しかし、昨今のようになかなか給料が増えない状況を考えると、夫だけの収入に頼るだけでなく、妻も収入を増やすことを検討してみるとよいのではないでしょうか。
■共働き世帯の収支を比較!妻の月収「8万円未満」と「8万円以上」でどう変わる?
次は、「妻の月収8万円未満」と「妻の月収8万円以上」の共働き世帯の収支を比較し、家計状況をみてみましょう。

出典:総務省の「家計調査(家計収支編)2022年5月度」を元に筆者作成
まず世帯主収入をみてみると、44万786円と42万787万円で、大きな違いはありません。しかし、妻の収入の差は約16万円もあります。この差が、実収入の差額▲13万6720円に大きく影響しています。
次に、実支出をみてみると、約8万円の差額があります。内訳は、一般的な生活費が含まれる「消費支出」で約5万円、社会保険の健康保険や厚生年金保険などが含まれる「非消費支出」で約3万円の差額です。
どちらも、妻の月収が8万円以上の共働き世帯の支出が多くなっています。ただ、非消費支出については、妻が将来受け取る厚生年金分が含まれています。
消費支出は約5万円多いですが、妻が仕事と家庭を両立するための費用と考えたなら、そのくらいの経費増は妥当なのではないでしょうか。
実際に金融資産純増を確認すると、妻の月収8万円以上の共働き世帯は、妻の月収8万円未満の共働き世帯よりも、約5万円多く貯蓄などができています。

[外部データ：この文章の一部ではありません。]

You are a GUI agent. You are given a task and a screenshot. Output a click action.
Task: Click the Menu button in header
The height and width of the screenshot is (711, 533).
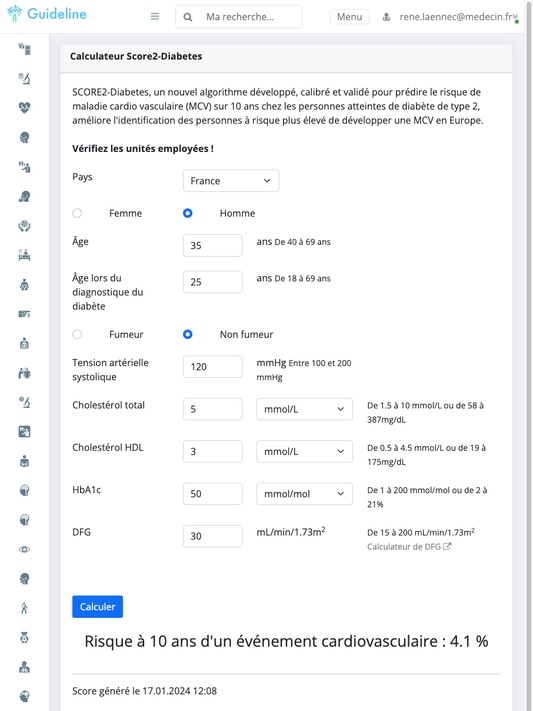tap(349, 17)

なお、金融資産純増には、「貯蓄純増」以外に「有価証券購入」と「有価証券売却」との差も加わります。
上述の「家計調査(家計収支編)2022年5月度」の結果より、妻が安定した収入を得ることは、現時点と将来を考えても、家計の支えになることがわかります。
夫の扶養に入ることにこだわらず、年収180~250万円ぐらいの範囲で働くことを検討してみてはいかがでしょうか。パートやアルバイトで働いても、健康保険や厚生年金保険に加入できるよう制度の改正が行われています。

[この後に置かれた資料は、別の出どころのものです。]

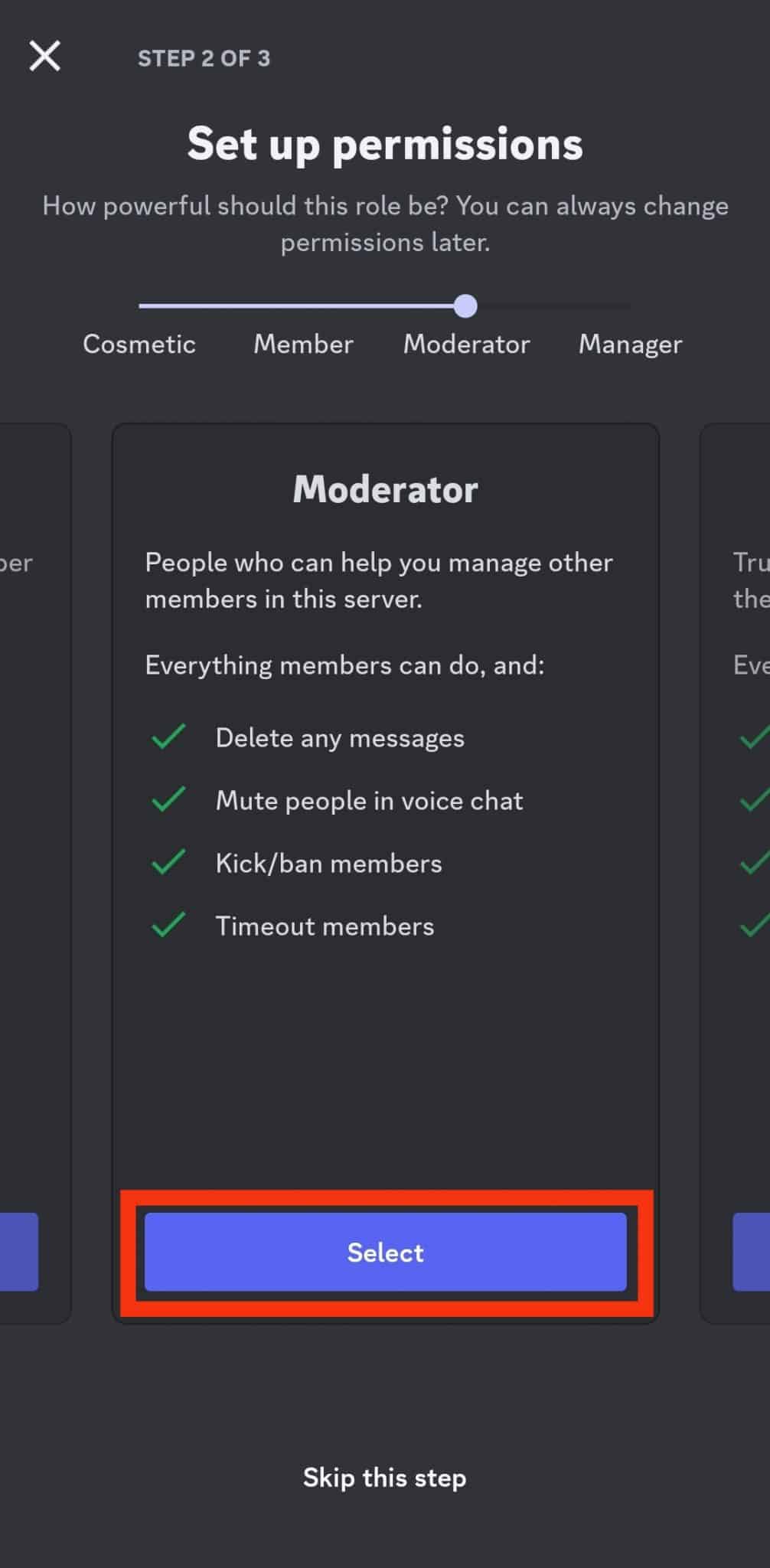
Task: Tap the partially visible card on the left edge
Action: 34,873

■パート・アルバイトの健康保険・厚生年金保険の適用が拡大
2016年(平成28年)10月から、従業員の数が常時501人以上の事業所で働くパート・アルバイトは、年収106万円以上になった時点で、健康保険・厚生年金に加入することになりました。
一方、従業員数が500人以下の事業所に勤務している年収130万円までの人は、配偶者の扶養家族のままでいられました。
しかし、2022年(令和4年)10月から、パートやアルバイトなどの健康保険・厚生年金保険の適用が拡大されます。
■2022年10月からの改正点
1. 従業員数が501人以上から101人以上へと変更
2. 雇用期間の見込みが1年以上から2ヵ月以上へと変更
なお、2024年(令和6年)10月からは、従業員数が101人以上から51人へと変更になります。今後ますます、パート・アルバイトの健康保険・厚生年金保険の加入対象が広がる予定です。

出所:日本年金機構「令和4年10月からの短時間労働者に対する健康保険・厚生年金保険の適用の拡大」
■パートが健康保険や厚生年金保険に加入するメリット
健康保険や厚生年金保険に加入した場合のメリットには以下の2つがあります。

出所:厚生労働省 「パート・アルバイトのみなさま」
■メリット1. 老後に受け取る年金が増える
扶養内のままだと、65歳から受け取る年金は1階(基礎年金部分)だけです。しかし、厚生年金保険に加入すると、年金は1階(基礎年金部分)に加え、2階(報酬比例部分)も支給されます。
公的年金には障害年金、遺族年金などもあり、万が一のとき、保障が充実します。
■メリット2. 「傷病手当金」や「出産手当金」の対象になる
健康保険に加入することで、「傷病手当金」や「出産手当金」などが受け取れます。
傷病手当金は、業務外の病気で働くことができない場合、その働くことができなくなった日から起算し、3日経過した日から最長1年6ヵ月間、給与の3分の2相当が支給されます。
出産手当金は、出産のため会社を休み、給与が支払われないとき、産前42日・産後56日までの間、給与の3分の2相当が支給されます。
■まとめ
健康保険や厚生年金保険に加入すれば、給与から保険料が控除され、手取りが減ると考える人もいます。
しかし、老齢年金が増えたり、健康保険での給付金が手厚くなったりとメリットがあります。
長い目で考えると、トクになるのではないでしょうか。